**Exercise aim**
Scan the records beneath this line for the line holding "Where should I click to: Click" and the line holding "You are a computer-use agent. This", then transcribe exactly those two and all lines between.

**Input data**
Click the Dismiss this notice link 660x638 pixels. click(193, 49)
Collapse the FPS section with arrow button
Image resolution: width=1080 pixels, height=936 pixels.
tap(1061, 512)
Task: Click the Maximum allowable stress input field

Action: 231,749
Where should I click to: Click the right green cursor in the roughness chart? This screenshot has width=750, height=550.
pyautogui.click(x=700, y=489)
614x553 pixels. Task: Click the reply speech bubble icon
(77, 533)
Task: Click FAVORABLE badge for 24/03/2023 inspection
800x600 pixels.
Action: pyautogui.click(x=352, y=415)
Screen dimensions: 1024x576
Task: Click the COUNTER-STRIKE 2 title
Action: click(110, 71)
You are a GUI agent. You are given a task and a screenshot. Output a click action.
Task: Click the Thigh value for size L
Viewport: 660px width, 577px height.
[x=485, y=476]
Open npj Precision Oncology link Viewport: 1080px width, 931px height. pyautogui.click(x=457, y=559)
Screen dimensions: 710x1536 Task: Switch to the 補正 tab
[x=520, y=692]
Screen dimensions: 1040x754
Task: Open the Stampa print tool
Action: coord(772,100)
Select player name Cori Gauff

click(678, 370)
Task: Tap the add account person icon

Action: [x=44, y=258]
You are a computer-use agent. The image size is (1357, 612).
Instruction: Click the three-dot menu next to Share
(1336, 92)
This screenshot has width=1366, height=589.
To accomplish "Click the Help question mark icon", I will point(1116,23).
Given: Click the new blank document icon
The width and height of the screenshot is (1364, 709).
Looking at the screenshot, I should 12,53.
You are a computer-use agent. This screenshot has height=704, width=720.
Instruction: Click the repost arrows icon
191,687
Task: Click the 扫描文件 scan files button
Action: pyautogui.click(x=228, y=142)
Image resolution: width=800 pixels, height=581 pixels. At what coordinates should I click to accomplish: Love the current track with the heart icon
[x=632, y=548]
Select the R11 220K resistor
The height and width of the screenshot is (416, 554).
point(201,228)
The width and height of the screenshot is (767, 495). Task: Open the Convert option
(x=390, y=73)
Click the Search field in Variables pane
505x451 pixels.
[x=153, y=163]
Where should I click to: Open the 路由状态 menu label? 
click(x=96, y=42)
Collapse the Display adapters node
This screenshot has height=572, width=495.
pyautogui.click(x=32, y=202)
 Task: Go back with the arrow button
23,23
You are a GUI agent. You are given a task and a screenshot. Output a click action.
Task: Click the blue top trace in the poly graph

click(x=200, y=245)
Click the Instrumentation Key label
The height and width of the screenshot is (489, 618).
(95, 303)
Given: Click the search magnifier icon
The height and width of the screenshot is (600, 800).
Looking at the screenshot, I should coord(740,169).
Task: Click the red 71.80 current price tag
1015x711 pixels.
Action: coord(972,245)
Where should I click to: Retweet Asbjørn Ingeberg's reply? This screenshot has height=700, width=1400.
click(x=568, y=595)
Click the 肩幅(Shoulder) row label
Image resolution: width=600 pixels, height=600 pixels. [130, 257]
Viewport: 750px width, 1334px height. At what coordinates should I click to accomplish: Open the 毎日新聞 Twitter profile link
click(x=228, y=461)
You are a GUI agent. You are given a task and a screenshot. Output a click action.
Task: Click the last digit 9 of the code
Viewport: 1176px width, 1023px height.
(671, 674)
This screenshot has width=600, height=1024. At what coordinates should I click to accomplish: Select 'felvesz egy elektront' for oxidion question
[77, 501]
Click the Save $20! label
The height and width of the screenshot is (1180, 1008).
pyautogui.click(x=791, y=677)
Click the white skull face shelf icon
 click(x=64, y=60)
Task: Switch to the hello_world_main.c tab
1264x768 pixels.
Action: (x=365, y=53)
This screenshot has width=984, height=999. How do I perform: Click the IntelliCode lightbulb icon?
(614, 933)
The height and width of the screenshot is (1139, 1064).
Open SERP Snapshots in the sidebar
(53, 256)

**Solution to this task**
Where should I click to: Click the right green cursor in the roughness chart? This screenshot has width=750, height=550.
pyautogui.click(x=700, y=489)
614x553 pixels. Task: Click the reply speech bubble icon
(77, 533)
Task: Click FAVORABLE badge for 24/03/2023 inspection
800x600 pixels.
Action: pyautogui.click(x=352, y=415)
Screen dimensions: 1024x576
Task: Click the COUNTER-STRIKE 2 title
Action: click(110, 71)
You are a GUI agent. You are given a task and a screenshot. Output a click action.
Task: Click the Thigh value for size L
Viewport: 660px width, 577px height.
[x=485, y=476]
Open npj Precision Oncology link Viewport: 1080px width, 931px height. pyautogui.click(x=457, y=559)
Screen dimensions: 710x1536 Task: Switch to the 補正 tab
[x=520, y=692]
Screen dimensions: 1040x754
Task: Open the Stampa print tool
Action: coord(772,100)
Select player name Cori Gauff

click(678, 370)
Task: Tap the add account person icon

Action: [x=44, y=258]
You are a computer-use agent. The image size is (1357, 612).
Instruction: Click the three-dot menu next to Share
(1336, 92)
This screenshot has width=1366, height=589.
To accomplish "Click the Help question mark icon", I will point(1116,23).
Given: Click the new blank document icon
The width and height of the screenshot is (1364, 709).
Looking at the screenshot, I should 12,53.
You are a computer-use agent. This screenshot has height=704, width=720.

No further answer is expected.